-- Begin --
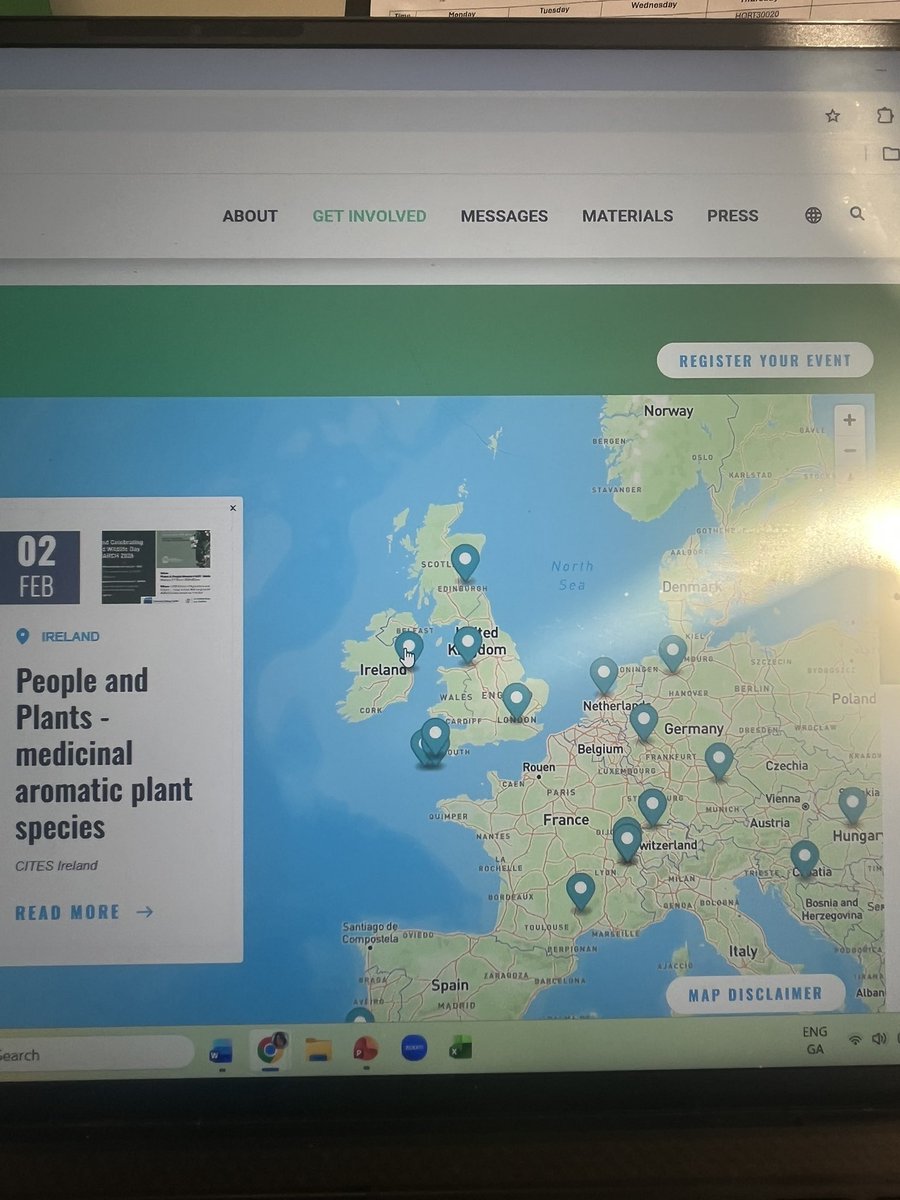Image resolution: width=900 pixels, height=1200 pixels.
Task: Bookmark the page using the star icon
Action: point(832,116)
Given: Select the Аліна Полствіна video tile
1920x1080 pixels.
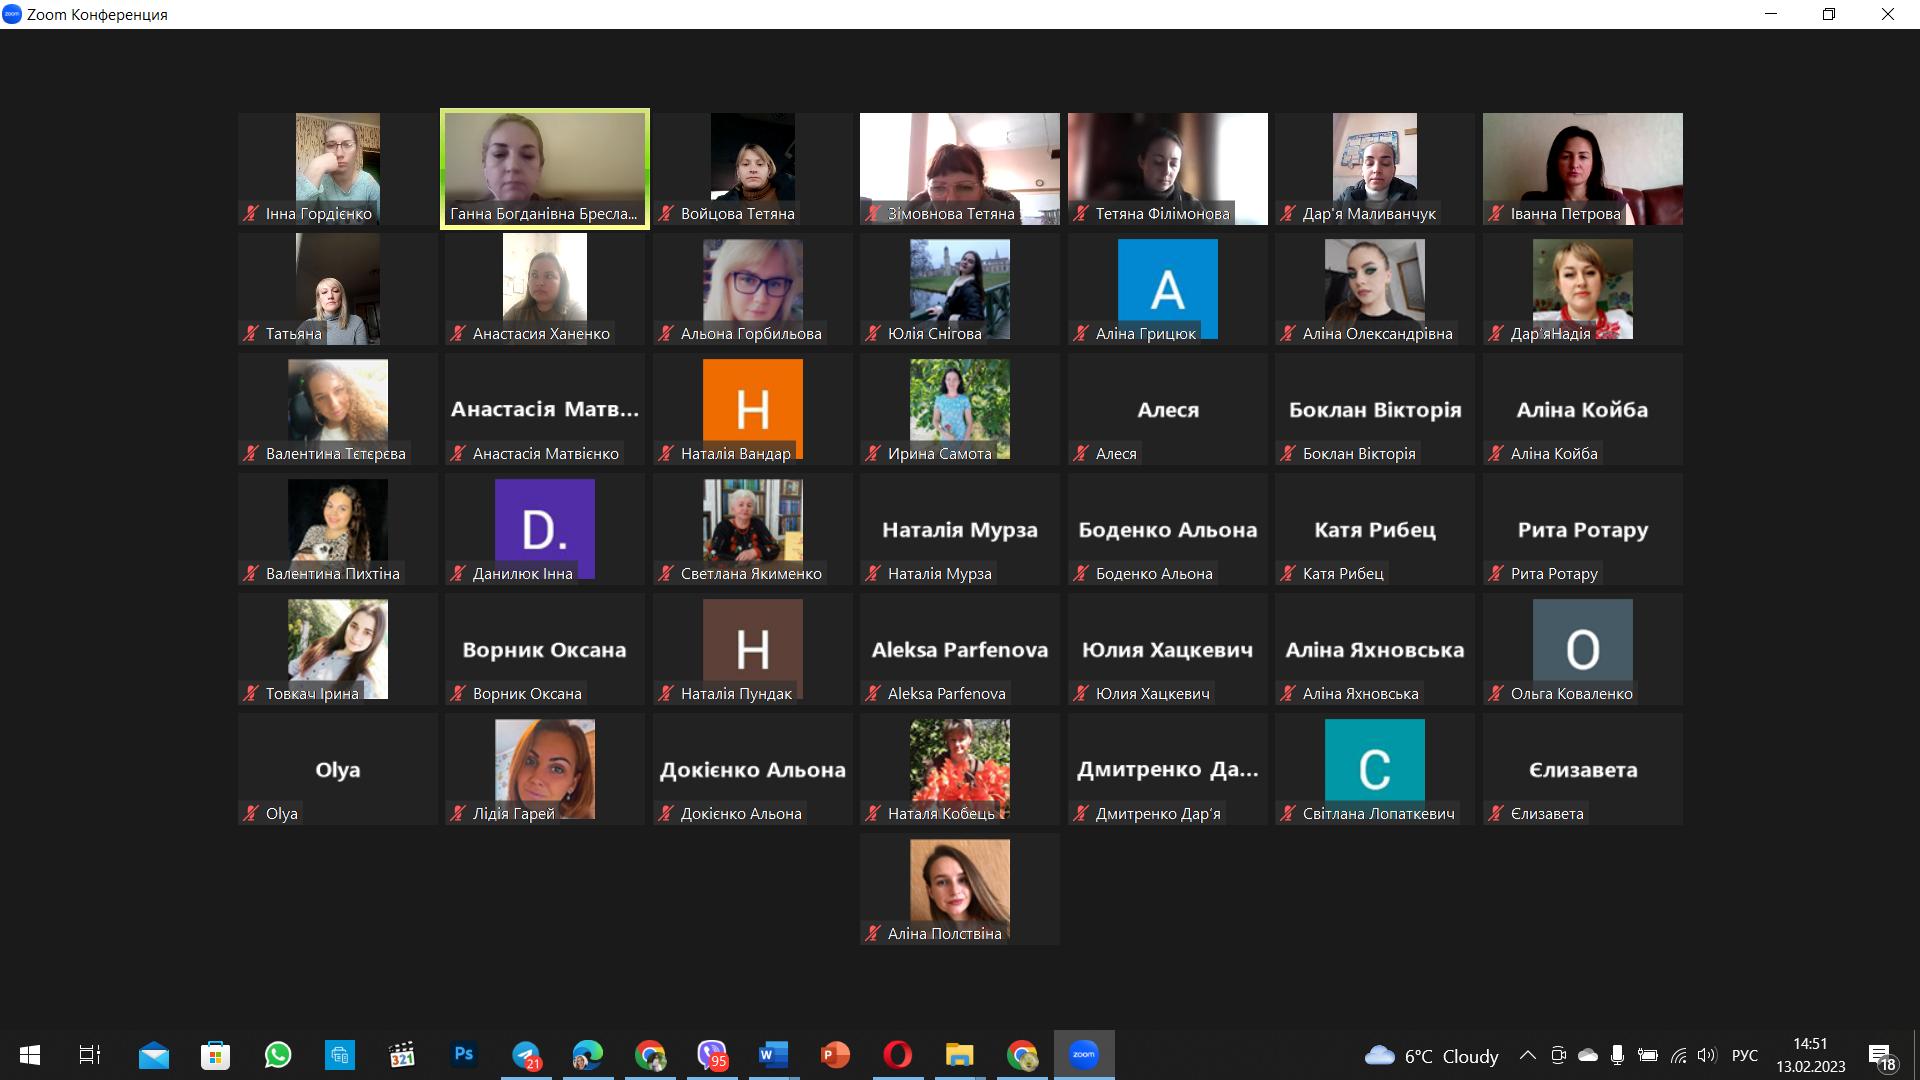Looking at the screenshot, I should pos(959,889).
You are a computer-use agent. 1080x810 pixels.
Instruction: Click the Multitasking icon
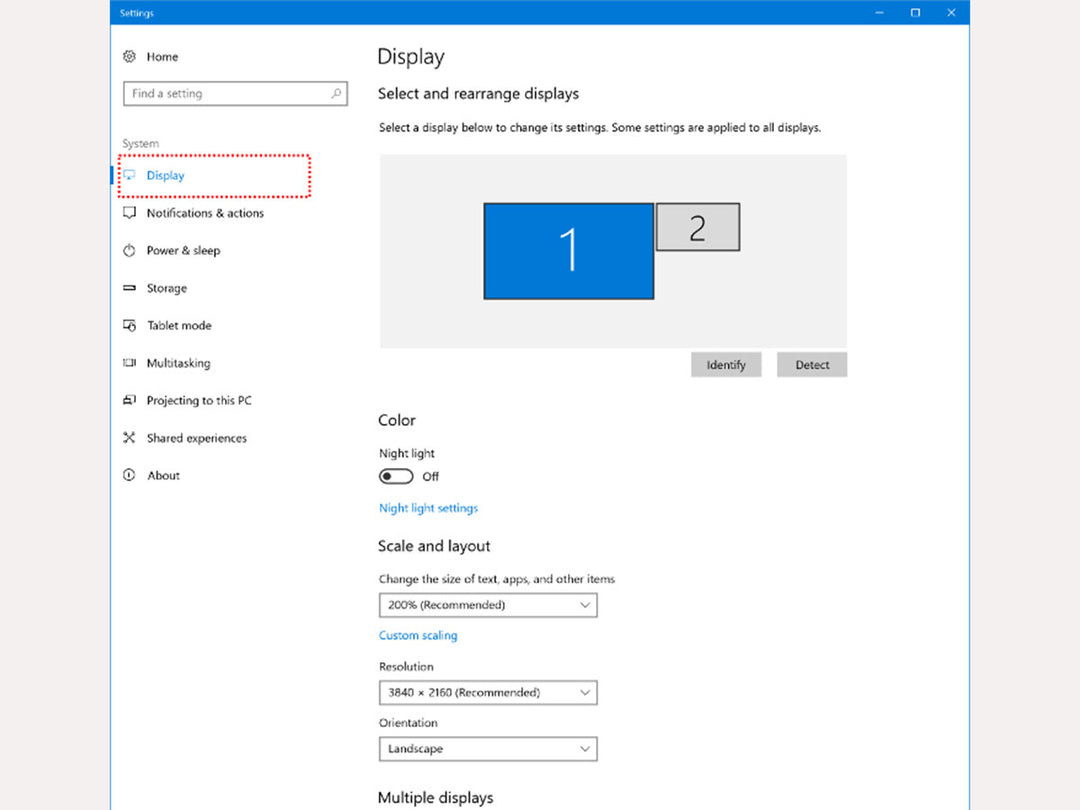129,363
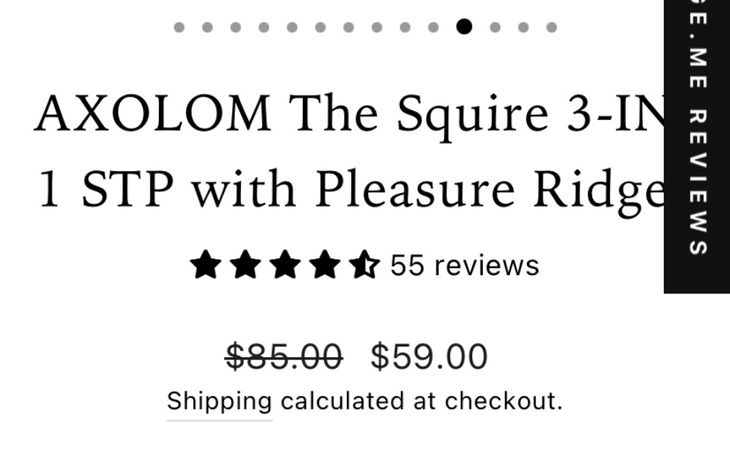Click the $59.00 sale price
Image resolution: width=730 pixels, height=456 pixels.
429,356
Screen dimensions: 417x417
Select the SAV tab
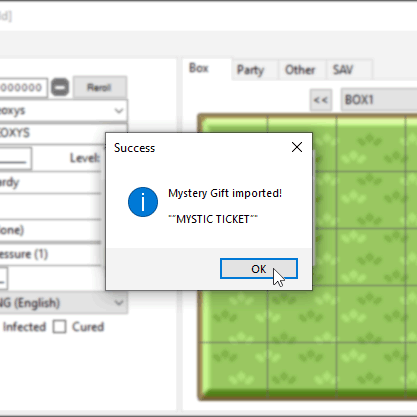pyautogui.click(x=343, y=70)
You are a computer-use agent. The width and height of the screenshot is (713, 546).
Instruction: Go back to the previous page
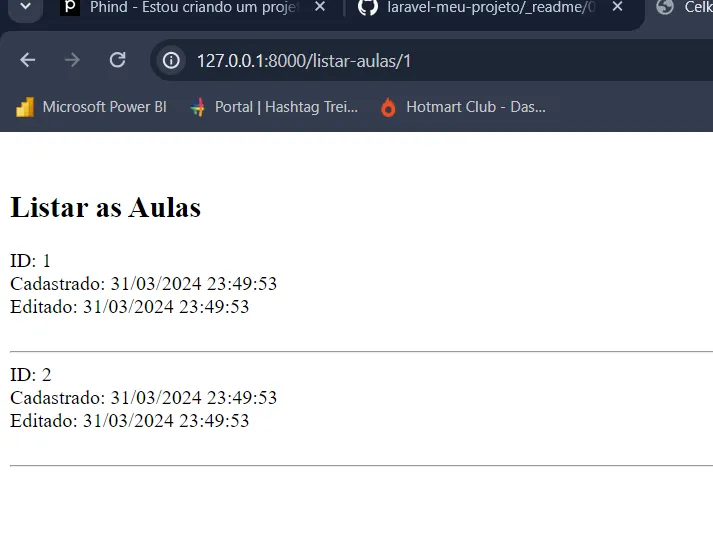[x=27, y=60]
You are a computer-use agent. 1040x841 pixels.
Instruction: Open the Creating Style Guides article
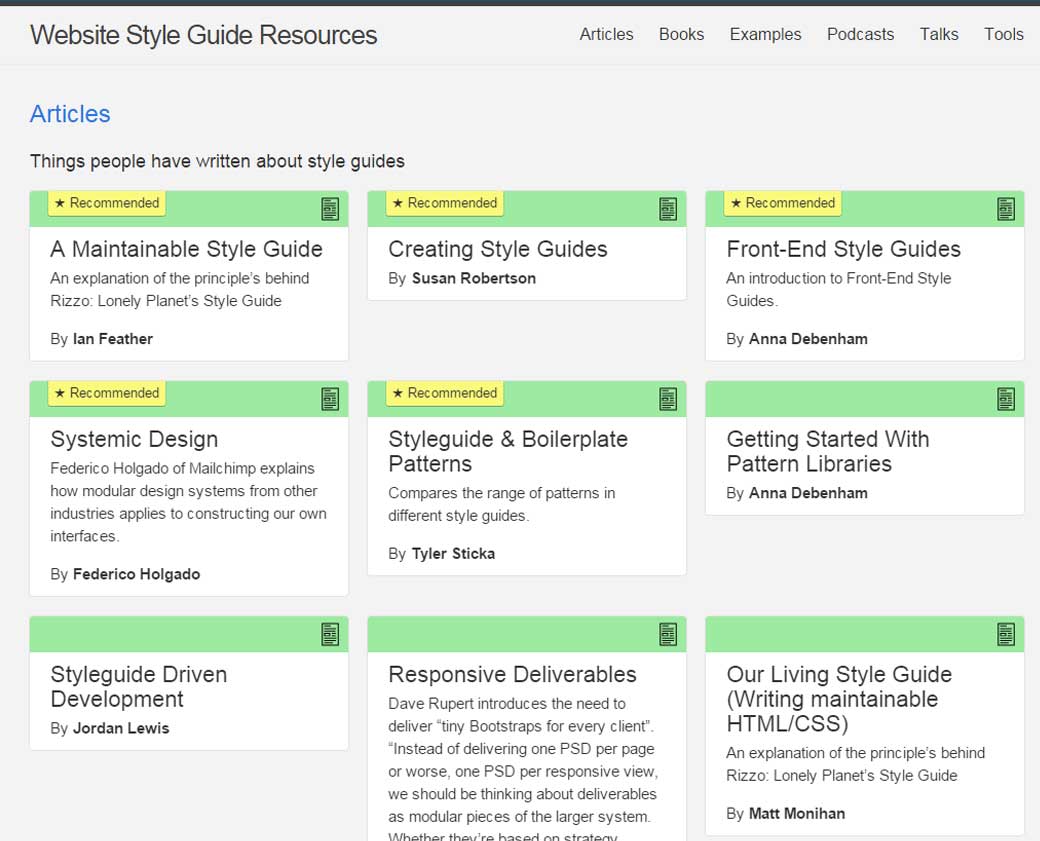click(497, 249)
-- End --
Quote the material above word for word, from its first line up to and including the line that contains "Looking at the". Leave the pictures out.

■ Result below:
Image resolution: width=900 pixels, height=1200 pixels.
Task: Bookmark the page using the star icon
Action: point(832,116)
Given: Select the Аліна Полствіна video tile
1920x1080 pixels.
Looking at the screenshot, I should pos(959,889).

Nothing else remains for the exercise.